From Student Perspectives to Actionable Insights

Evidence-Based Course Evaluation with Q-Methodology

Workshop W4. QM4CE

How do you use your annual course evaluations to revise your course for the coming year? With Likert-scale rankings, and a few qualitative comments, your options are limited and many instructors struggle to find what works best for the largest number of students. If this sounds like you, Q-methodology might be what you’re missing. In this workshop, we’ll explore the use of Q-methodology – a technique where qualitative data are analyzed using quantitative techniques for course evaluation.

In this workshop participants will learn the fundamentals of Q-methodology and then work through practically applying their understanding to each of the three phases involved: 1) instrument development, 2) data collection and 3) analysis and application. In the end, you’ll leave with an understanding of the whole process and a revitalized outlook on how evidence-based course evaluations can allow you to make targeted changes that you know will impact multiple learners – and not cater to the disgruntled few.

Objectives

By the end of this workshop, participants will be able to:

  1. Compare/contrast Q-methodology findings with traditional Likert results outlining a practical potential for course evaluation to lead to course evolution.
  2. Outline how a Q-methodology study is conducted,
  3. Participate in the creation, application and interpretation of a Q-methodology study, and
  4. Develop strategies for employing Q-methodology in their own educational context.

Reference
Brewer-Deluce D, Sharma B, Akhtar-Danesh N, Jackson T, Wainman BC. Beyond Average Information: How Q-Methodology Enhances Course Evaluations in Anatomy. Anat Sci Educ. 2019;13(2):137-148.

Organizers

Noori Akhtar-Danesh, PhD is an Associate Professor of Biostatistics in the School of Nursing and the Department of Health Research Methods, Evaluation & Impact (HEI) at McMaster University. He has over 20 years of experience teaching graduate-level statistics, providing statistical consultation, and analyzing large and complex datasets. Dr. Akhtar-Danesh’s methodological expertise includes survival analysis, multilevel modeling, longitudinal data analysis, and Q-methodology. He has published more than 30 peer-reviewed articles using Q-methodology and has developed two Stata programs for Q-methodology data analysis (Qfactor and Qpair).

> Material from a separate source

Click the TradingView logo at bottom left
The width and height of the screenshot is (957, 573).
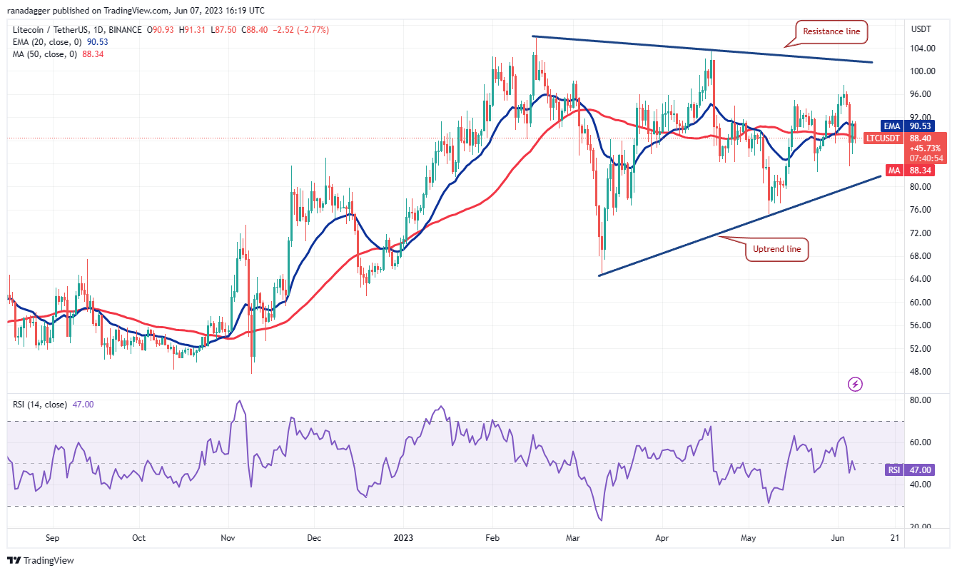pyautogui.click(x=41, y=560)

Danielle Brewer-Deluce, PhD is an award-winning education scientist with nearly a decade of experience doing Q-methodology research. She is an assistant professor in the department of Pathology and Molecular Medicine, Faculty of Health Sciences at McMaster University where she teaches anatomy at undergraduate and professional levels. Her research program centers on understanding how students learn anatomy and what adjuncts would help them do better.

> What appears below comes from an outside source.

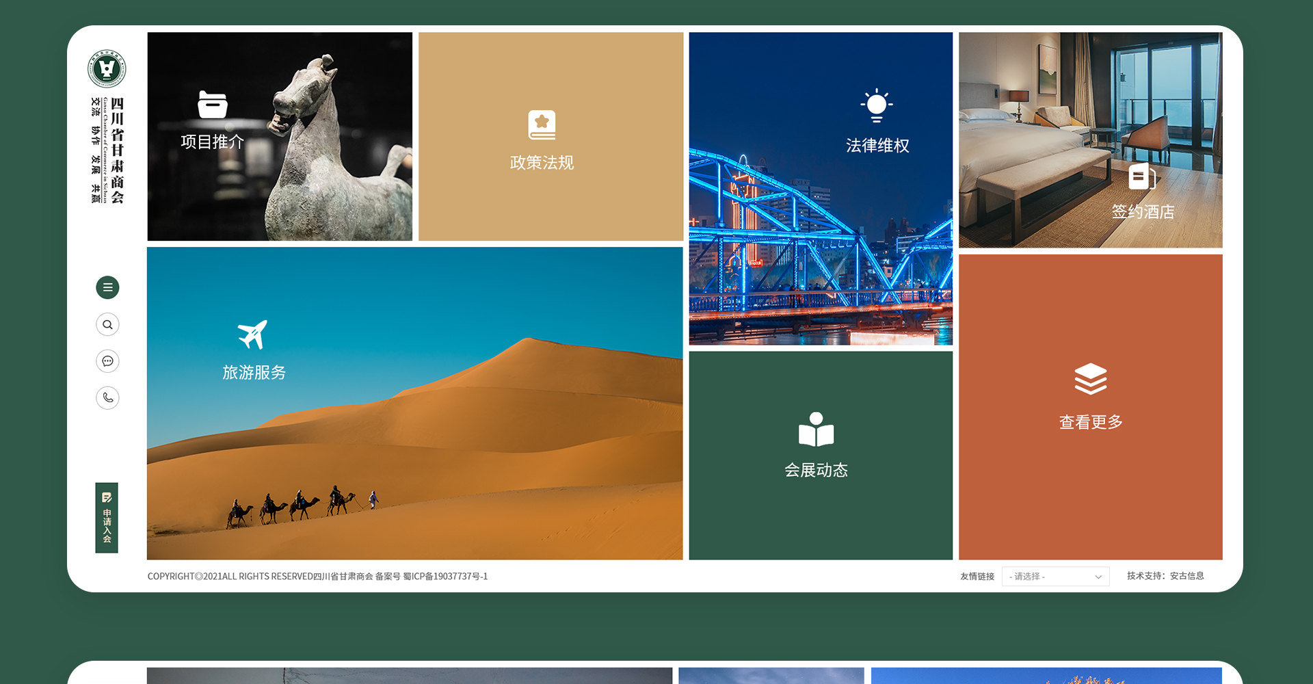
Task: Click the lightbulb icon above 法律维权
Action: click(x=877, y=105)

Together, our team has led multiple Q-methodology workshops at local, national and international conferences, supporting researchers from diverse disciplines in applying this approach to their work.

Intended Audience

This workshop is appropriate for anyone in higher education looking for a new way to evaluate their courses and receiving evidence-based, actionable feedback. A participant limit of approximately 20-24 is ideal to facilitate the small group work integral to this workshop.

Other Information

Participants should expect a workshop that combines didactic and active group work throughout to establish a working understanding of Q-methodology. They should come up with an appreciation for the strengths and weaknesses of their own course evaluations and some ideas for what they’d need to move through course reform more effectively.